Technology Compliance Glossary
Plain-English definitions of AI, cyber, resilience, and compliance terms used across NudgeCompliant.
- EU AI Act
- The EU AI Act is Regulation (EU) 2024/1689, a risk-based legal framework for artificial intelligence. It sets rules for organisations that provide, deploy, import, distribute, or manufacture products using AI, including some organisations outside the EU.
- AI Deployer
- An AI deployer is a person or organisation that uses an AI system under its authority in a professional context.

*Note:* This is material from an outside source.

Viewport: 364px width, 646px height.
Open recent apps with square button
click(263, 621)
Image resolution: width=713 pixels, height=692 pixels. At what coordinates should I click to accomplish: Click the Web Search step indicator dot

A company using a third-party chatbot, hiring system, or workplace AI tool is commonly a deployer, although its exact role depends on the system and activity.
- AI Provider
- An AI provider develops an AI system or general-purpose AI model, or has one developed, and places it on the market or puts it into service under its own name or trademark. A business can be a provider for one system and a deployer for another.
- Article 50
- Article 50 is the EU AI Act provision covering specified transparency duties. These include notices for direct AI interaction, emotion recognition and biometric categorisation, and labelling or disclosure rules for certain synthetic or manipulated content.
- Transparency Obligation
- A transparency obligation requires relevant information about an AI system or its output to be communicated clearly. The required notice, timing, audience, and format depend on the legal provision and how the system is used.
- AI System Register
- An AI System Register is an internal inventory of AI systems, owners, purposes, providers, users, data, risk classifications, and controls. Maintaining one is a practical governance measure, but it is not a universal Article 50 requirement for every deployer.
- Risk Classification
- Risk classification groups AI uses by their legal and practical risk. The EU AI Act is often described using minimal, limited, high, and unacceptable risk. The Act prohibits specified practices, imposes detailed rules on defined high-risk systems, and applies targeted transparency duties to certain other systems.
- NIS2 Directive
- NIS2 is the EU cybersecurity directive for essential and important entities in covered sectors. It addresses governance, cybersecurity risk management, supply-chain security, incident reporting, and management accountability through national implementing laws.
- DORA
- The Digital Operational Resilience Act is an EU regulation for financial entities and relevant technology providers. It covers ICT risk management, incident reporting, resilience testing, third-party risk, information sharing, and oversight of critical ICT providers.
- Cyber Essentials
- Cyber Essentials is a UK government-backed certification scheme based on five technical security controls. It is commonly requested in procurement and is mandatory for some UK government contracts, but it is not a general-purpose statutory certification for every business.
- UK AI Bill
- UK AI Bill is a general label used for possible UK AI legislation. As of July 2026, businesses should distinguish enacted UK laws and regulator rules from proposals, policy papers, and anticipated legislation whose final scope and timetable are not settled.
- Readiness Score
- A readiness score is a product metric showing how many identified actions or obligations have been addressed. It helps prioritise work but is not a legal certification, regulatory rating, or guarantee of compliance.
- Cross-compliance
- Cross-compliance is the reuse of one control or evidence item across multiple legal or assurance requirements. For example, a supplier-risk process may support parts of NIS2, DORA, GDPR, and customer security reviews without making those frameworks identical.
- Evidence Pack
- An evidence pack is an organised collection of policies, registers, training records, decisions, screenshots, contracts, and other material used to demonstrate that required actions have been taken.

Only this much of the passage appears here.